Sometimes the whole family—aunts, uncles, cousins, grandmas—would picnic there.  It was the time of polyester.   The cousins and I would run around, playing tag and somersaulting over the springy grass.  All giggles and squeals and flailing arms.
Even in those toddler days, even surrounded by my family, I wondered if they knew I was different.  If my cousins, who could cartwheel and backward handstand their way from pond to pond, wondered why I couldn’t.  I wondered if my aunts and uncles and grandmothers knew or if my parents had chosen to keep our shameful secret to themselves.  

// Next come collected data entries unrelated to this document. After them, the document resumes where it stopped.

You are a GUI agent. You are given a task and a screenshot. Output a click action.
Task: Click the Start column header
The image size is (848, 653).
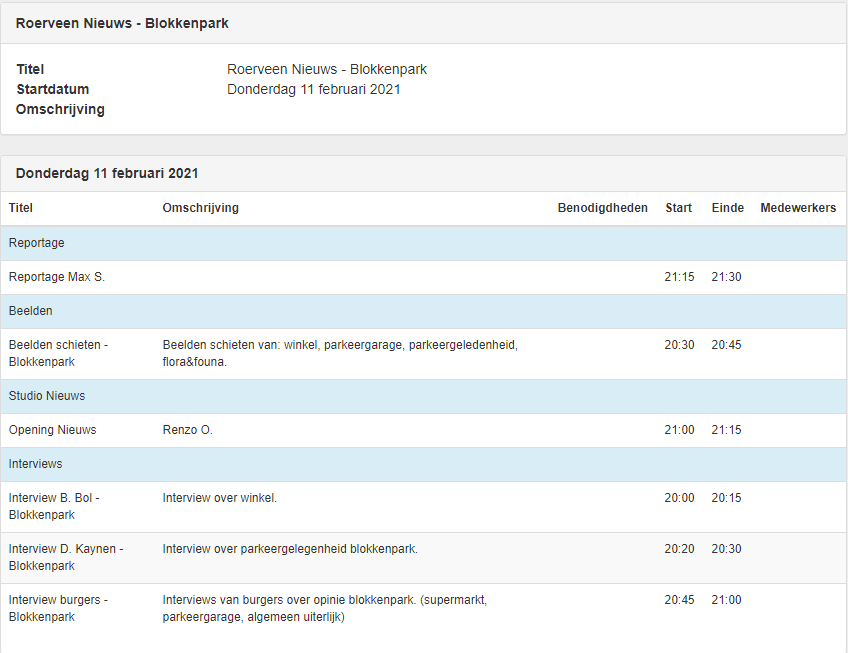pyautogui.click(x=678, y=208)
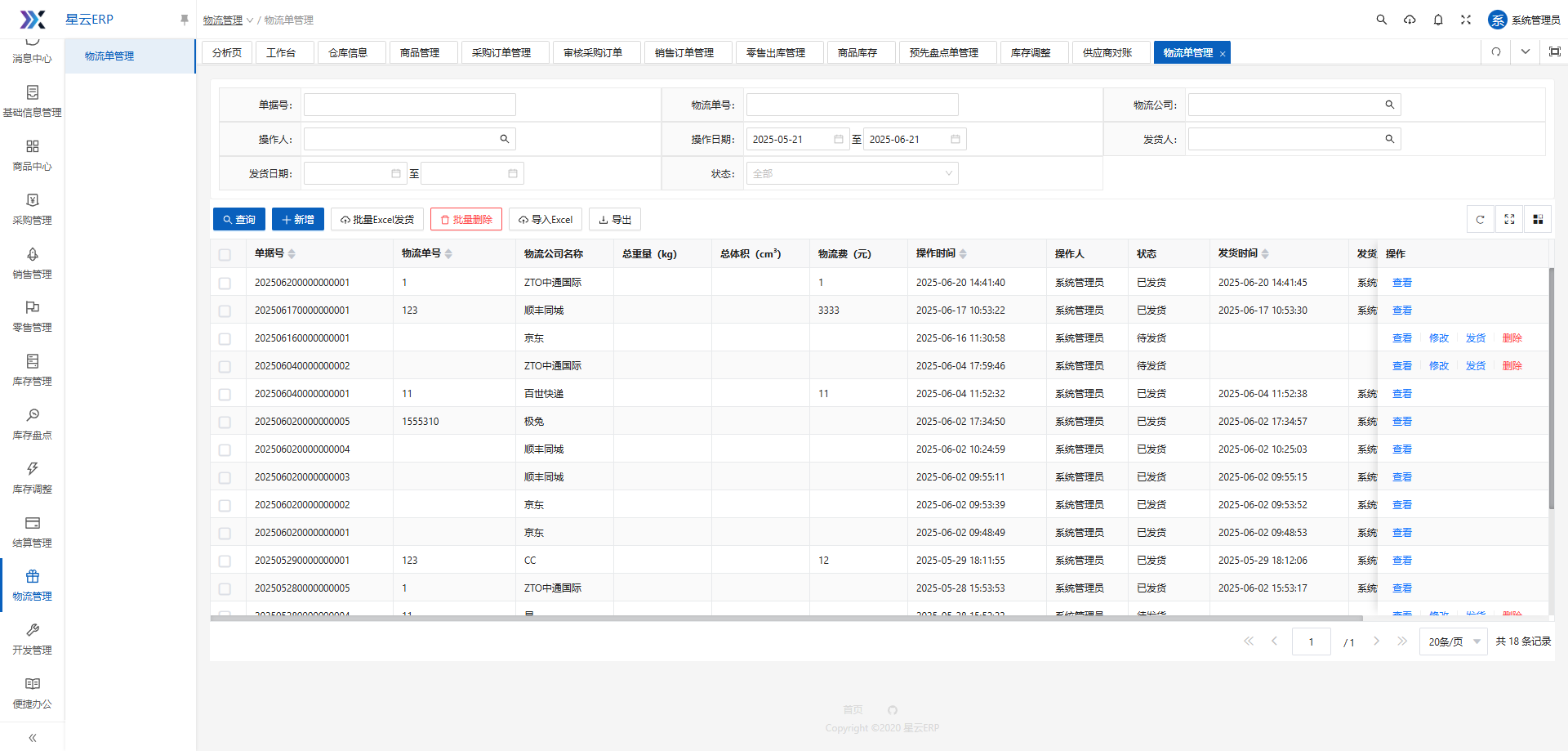Viewport: 1568px width, 751px height.
Task: Switch to the 商品库存 tab
Action: 858,53
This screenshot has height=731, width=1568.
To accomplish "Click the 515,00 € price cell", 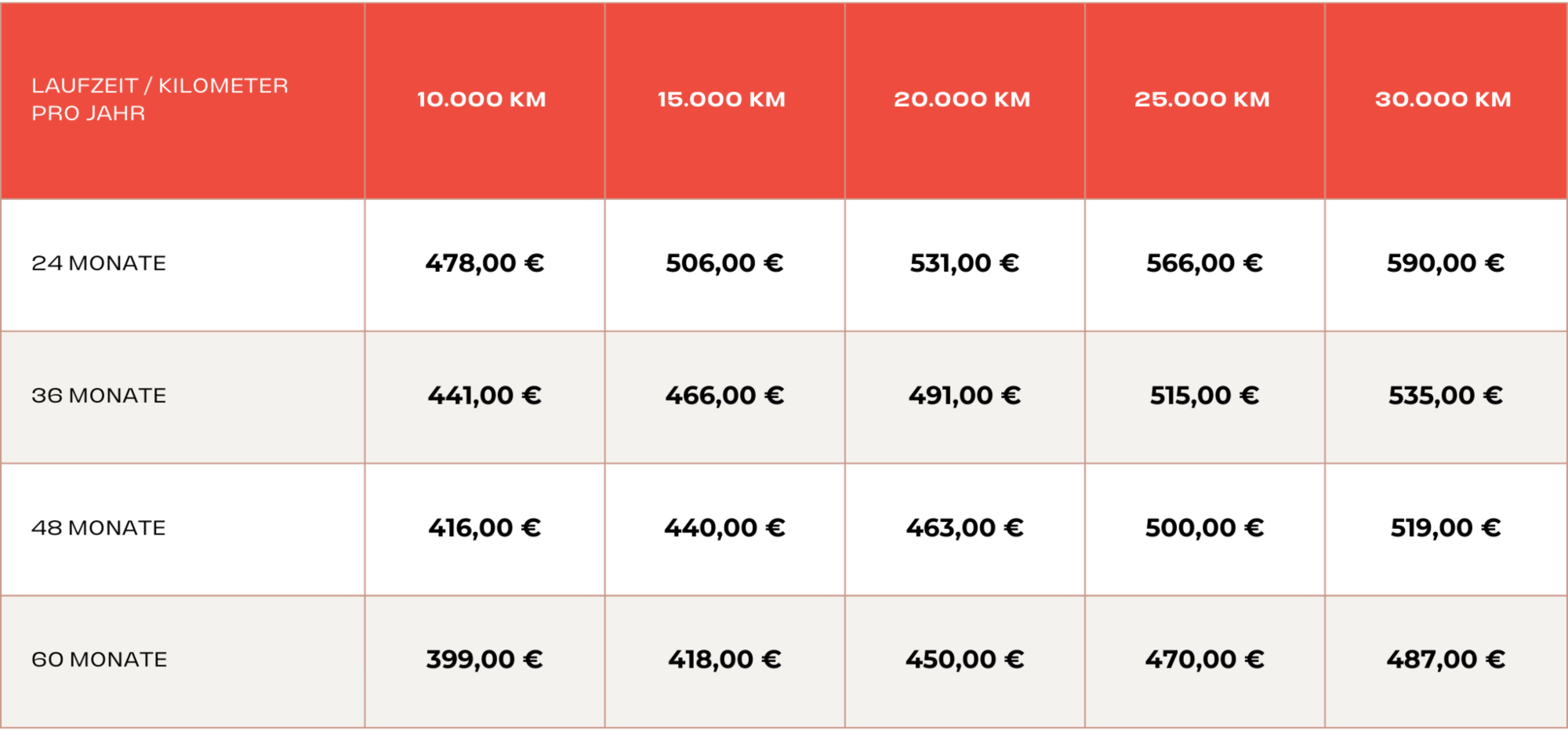I will click(x=1204, y=396).
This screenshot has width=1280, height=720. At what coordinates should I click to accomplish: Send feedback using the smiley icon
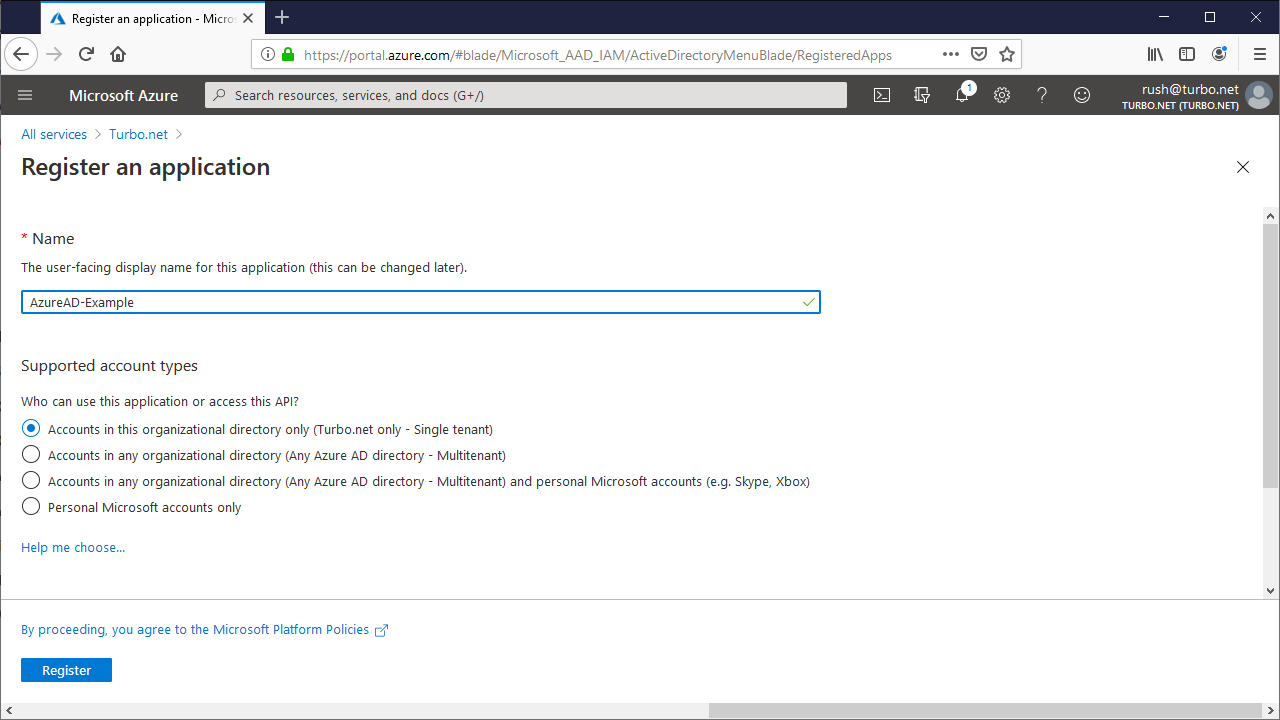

As an adult, of course, I now realize the bond of family.  The way we fall into each other, our arms ready to brace our own bodies but hoping that they, our blood, will beat the inevitable 9.8 meters per second per second spell cast upon every falling object by Gravity, that omnipotent magician.  The way we tell each other our fears in hopes that by voicing them, we will steal some of their power.  
Some of you, dear readers, are sitting on your couches calling me crazy.  For some of you, your family members are the last people you turn to.  The baggage they’ve packed in your little life suitcase already oozes out of your zippered edges.  No, thank you, you think. 
But my family is different.
Of course they knew.
I remember the day I was “diagnosed”.  My sacrificial lamb was my sister who was not reaching the physical milestones she should have.
On my diagnosis day, I sat not inside a doctor’s office but in my Grandma Lily’s living room, the room at the front of the house with a huge window.  I vaguely remember the dusk sinking through that window, my Uncle Chris sitting on the couch, his arms folded behind his head, legs stretched out. Adult-talk swirled around the room in a susurrus of whispers.  Anticipation hung heavy.   My mom and dad and sister absent.
That’s it.
That’s all I remember.
It wasn’t until years later that I realized that that was the night.  The night. My sister had returned from that night with two scars.  One little pink slug on her left upper arm and one little pink slug on her right thigh.  The doctor’s at UCLA Medical Center had given them to her as a parting gift.  The scars. And a diagnosis of Limb and Girdle Muscular Dystrophy.   
At thirty-eight, I can finally say it without stuttering.  It comes out almost smoothly every single time.  And this blog is a place for me to celebrate what it means to be disabled and beautiful and have a body that teaches me something every, single day.